» **Activity**: List all lines of the data containing the word "computer".

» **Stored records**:
━━━━━━━━━━━━━━━━━━━━

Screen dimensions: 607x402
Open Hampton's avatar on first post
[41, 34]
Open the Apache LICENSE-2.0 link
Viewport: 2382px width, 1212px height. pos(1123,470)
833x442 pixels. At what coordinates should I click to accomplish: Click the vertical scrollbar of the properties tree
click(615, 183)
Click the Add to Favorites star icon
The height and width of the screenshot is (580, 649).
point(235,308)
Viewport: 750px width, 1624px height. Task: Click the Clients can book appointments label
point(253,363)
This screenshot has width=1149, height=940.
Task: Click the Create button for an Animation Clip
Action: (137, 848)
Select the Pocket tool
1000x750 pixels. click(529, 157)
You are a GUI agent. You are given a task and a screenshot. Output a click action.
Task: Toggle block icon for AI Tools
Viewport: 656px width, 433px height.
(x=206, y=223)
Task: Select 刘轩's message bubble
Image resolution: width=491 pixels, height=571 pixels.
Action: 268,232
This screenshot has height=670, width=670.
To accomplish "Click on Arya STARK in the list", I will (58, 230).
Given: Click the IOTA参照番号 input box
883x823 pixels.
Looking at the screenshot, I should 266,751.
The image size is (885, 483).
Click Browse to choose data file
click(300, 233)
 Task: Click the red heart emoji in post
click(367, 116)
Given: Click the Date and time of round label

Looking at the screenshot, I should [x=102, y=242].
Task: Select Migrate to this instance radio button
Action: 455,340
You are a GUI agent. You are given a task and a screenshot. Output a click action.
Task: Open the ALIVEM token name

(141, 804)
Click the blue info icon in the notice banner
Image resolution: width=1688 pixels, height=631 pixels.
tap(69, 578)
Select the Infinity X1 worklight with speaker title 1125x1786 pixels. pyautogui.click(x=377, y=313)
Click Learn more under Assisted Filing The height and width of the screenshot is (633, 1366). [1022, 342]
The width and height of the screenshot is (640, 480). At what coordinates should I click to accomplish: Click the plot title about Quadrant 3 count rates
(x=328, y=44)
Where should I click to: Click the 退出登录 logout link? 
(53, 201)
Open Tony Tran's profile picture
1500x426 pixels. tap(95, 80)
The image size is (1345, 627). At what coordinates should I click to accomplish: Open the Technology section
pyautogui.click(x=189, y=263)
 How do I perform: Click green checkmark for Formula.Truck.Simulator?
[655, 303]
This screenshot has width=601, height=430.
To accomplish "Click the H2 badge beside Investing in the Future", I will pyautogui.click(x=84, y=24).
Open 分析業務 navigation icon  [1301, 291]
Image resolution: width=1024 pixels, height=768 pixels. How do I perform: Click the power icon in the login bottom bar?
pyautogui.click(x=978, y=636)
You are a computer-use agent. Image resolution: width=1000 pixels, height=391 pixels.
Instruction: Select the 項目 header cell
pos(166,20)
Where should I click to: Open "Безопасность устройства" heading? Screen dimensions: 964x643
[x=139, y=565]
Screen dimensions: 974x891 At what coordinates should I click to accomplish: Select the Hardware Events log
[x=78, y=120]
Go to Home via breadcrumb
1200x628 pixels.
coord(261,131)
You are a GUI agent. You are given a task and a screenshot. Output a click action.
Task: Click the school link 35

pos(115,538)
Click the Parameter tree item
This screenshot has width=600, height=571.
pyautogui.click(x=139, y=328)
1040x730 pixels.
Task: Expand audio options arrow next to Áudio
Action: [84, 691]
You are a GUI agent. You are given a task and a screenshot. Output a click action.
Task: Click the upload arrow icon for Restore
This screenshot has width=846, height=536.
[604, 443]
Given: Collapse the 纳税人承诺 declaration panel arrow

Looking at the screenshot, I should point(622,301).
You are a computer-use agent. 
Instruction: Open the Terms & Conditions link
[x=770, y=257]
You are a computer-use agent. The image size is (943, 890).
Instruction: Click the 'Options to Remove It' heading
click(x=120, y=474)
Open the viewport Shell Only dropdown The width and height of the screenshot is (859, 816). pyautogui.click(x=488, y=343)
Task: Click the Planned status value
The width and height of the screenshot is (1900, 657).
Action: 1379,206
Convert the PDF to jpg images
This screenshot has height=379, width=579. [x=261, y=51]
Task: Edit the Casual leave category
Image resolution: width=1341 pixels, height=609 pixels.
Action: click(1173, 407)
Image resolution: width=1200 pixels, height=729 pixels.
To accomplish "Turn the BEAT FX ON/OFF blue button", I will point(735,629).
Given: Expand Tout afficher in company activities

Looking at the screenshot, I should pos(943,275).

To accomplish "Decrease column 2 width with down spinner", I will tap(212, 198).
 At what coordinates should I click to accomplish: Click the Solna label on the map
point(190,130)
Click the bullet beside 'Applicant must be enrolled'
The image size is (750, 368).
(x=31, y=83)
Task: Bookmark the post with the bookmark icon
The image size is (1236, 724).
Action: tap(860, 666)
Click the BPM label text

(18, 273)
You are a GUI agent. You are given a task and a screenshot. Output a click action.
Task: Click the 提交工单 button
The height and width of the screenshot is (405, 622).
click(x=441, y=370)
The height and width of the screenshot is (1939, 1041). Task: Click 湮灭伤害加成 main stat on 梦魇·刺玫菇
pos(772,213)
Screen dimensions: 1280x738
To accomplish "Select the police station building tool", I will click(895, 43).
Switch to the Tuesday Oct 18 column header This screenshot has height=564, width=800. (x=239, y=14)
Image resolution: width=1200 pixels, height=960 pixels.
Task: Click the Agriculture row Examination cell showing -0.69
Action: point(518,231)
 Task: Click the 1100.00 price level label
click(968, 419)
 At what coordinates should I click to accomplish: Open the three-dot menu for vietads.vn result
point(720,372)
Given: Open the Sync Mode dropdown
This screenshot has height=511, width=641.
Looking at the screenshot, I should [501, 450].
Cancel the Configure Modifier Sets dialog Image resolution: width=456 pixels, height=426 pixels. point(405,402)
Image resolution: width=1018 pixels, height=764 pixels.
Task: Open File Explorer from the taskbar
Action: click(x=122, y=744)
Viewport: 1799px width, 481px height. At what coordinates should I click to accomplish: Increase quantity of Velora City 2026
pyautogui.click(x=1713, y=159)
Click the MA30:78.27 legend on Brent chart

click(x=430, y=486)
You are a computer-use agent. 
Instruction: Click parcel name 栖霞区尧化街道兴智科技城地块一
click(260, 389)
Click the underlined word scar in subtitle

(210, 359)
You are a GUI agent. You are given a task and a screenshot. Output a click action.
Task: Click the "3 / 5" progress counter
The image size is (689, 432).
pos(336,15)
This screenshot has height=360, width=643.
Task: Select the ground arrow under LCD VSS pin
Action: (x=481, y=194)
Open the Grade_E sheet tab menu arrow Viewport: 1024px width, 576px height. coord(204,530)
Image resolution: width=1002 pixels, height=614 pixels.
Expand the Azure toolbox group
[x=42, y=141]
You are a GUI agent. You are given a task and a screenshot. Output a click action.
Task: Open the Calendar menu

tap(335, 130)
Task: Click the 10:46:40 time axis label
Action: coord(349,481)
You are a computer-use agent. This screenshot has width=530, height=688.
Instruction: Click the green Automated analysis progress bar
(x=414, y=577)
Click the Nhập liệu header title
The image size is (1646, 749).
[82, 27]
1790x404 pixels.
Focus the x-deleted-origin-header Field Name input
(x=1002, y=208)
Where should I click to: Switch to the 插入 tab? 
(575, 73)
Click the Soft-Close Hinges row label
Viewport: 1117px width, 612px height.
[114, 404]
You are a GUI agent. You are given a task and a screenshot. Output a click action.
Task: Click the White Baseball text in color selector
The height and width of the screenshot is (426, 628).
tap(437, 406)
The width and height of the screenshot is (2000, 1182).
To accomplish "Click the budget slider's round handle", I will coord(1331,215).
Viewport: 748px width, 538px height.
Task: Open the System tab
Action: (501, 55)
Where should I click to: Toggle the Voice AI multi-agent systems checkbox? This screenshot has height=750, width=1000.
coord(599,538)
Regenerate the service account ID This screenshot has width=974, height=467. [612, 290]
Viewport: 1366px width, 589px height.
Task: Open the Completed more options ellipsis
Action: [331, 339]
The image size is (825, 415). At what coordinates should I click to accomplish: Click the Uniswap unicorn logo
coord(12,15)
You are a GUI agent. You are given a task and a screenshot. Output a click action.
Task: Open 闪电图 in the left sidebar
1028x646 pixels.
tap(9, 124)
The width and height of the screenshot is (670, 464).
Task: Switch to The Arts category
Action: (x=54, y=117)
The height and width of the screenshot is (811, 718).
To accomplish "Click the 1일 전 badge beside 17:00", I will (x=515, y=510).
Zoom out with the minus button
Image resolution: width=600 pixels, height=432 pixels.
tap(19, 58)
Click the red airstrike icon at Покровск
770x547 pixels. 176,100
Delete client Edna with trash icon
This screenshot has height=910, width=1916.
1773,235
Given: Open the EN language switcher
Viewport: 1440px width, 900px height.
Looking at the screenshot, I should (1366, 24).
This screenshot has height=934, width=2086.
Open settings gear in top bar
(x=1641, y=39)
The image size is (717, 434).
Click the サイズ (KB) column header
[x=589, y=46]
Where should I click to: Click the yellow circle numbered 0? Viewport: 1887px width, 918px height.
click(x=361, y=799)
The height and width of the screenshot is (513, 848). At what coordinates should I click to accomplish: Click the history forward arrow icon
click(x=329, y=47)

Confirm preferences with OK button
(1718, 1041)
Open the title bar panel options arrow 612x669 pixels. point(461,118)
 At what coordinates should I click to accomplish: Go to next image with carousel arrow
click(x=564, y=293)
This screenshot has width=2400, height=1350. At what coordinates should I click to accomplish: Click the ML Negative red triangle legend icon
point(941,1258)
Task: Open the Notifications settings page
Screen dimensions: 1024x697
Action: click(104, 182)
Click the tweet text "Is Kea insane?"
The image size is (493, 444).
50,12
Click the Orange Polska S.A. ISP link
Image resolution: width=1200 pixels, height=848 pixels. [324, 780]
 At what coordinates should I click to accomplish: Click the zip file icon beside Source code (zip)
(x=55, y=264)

━━━━━━━━━━━━━━━━━━━━

» **Exercise response**:
You are a computer-use agent. Image resolution: width=1000 pixels, height=391 pixels.
You are a computer-use agent. 
You are a computer-use agent. The image size is (943, 890).
You are a computer-use agent. 
You are a computer-use agent. This screenshot has width=530, height=688.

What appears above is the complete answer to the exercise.